— Objective —
Format the records from the line with "Given: Click the Bakelde district label" up to and including the line with "point(493,514)" as a JSON list of strings, one string per line, leaving out blank lines.

======== Task material ========

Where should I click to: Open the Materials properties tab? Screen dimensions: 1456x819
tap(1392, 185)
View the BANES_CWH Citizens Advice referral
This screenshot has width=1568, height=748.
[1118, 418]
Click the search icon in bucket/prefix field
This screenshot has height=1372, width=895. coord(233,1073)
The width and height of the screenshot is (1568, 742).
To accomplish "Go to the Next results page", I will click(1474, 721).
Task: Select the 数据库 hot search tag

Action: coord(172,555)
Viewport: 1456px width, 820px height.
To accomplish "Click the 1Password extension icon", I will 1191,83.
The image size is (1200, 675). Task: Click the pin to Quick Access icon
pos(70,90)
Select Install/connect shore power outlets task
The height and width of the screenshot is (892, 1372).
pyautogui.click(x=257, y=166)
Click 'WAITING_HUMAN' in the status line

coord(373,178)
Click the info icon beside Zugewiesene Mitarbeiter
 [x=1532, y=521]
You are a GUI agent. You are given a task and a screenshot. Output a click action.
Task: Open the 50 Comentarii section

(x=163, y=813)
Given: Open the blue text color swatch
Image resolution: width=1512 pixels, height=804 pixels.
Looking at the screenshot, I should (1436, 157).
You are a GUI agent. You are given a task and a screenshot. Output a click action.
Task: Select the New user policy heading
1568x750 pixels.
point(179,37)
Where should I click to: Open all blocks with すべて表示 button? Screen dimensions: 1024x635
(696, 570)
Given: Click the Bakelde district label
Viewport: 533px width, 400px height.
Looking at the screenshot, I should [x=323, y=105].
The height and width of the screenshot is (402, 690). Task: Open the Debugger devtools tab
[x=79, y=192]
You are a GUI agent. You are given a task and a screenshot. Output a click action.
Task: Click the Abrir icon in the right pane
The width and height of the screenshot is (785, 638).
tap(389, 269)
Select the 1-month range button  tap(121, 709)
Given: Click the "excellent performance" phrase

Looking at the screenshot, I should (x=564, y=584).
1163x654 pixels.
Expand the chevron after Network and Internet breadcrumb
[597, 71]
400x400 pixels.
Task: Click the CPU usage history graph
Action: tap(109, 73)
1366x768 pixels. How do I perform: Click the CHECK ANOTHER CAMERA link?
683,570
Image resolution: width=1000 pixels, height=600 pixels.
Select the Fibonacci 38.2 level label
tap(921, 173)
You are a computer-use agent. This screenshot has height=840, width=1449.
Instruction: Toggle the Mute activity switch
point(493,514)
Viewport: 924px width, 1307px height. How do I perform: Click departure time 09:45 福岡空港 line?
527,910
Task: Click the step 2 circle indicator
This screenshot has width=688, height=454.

========

— Solution to this exercise —
[
  "Given: Click the Bakelde district label",
  "Viewport: 533px width, 400px height.",
  "Looking at the screenshot, I should [x=323, y=105].",
  "The height and width of the screenshot is (402, 690). Task: Open the Debugger devtools tab",
  "[x=79, y=192]",
  "You are a GUI agent. You are given a task and a screenshot. Output a click action.",
  "Task: Click the Abrir icon in the right pane",
  "The width and height of the screenshot is (785, 638).",
  "tap(389, 269)",
  "Select the 1-month range button  tap(121, 709)",
  "Given: Click the \"excellent performance\" phrase",
  "Looking at the screenshot, I should (x=564, y=584).",
  "1163x654 pixels.",
  "Expand the chevron after Network and Internet breadcrumb",
  "[597, 71]",
  "400x400 pixels.",
  "Task: Click the CPU usage history graph",
  "Action: tap(109, 73)",
  "1366x768 pixels. How do I perform: Click the CHECK ANOTHER CAMERA link?",
  "683,570",
  "Image resolution: width=1000 pixels, height=600 pixels.",
  "Select the Fibonacci 38.2 level label",
  "tap(921, 173)",
  "You are a computer-use agent. This screenshot has height=840, width=1449.",
  "Instruction: Toggle the Mute activity switch",
  "point(493,514)"
]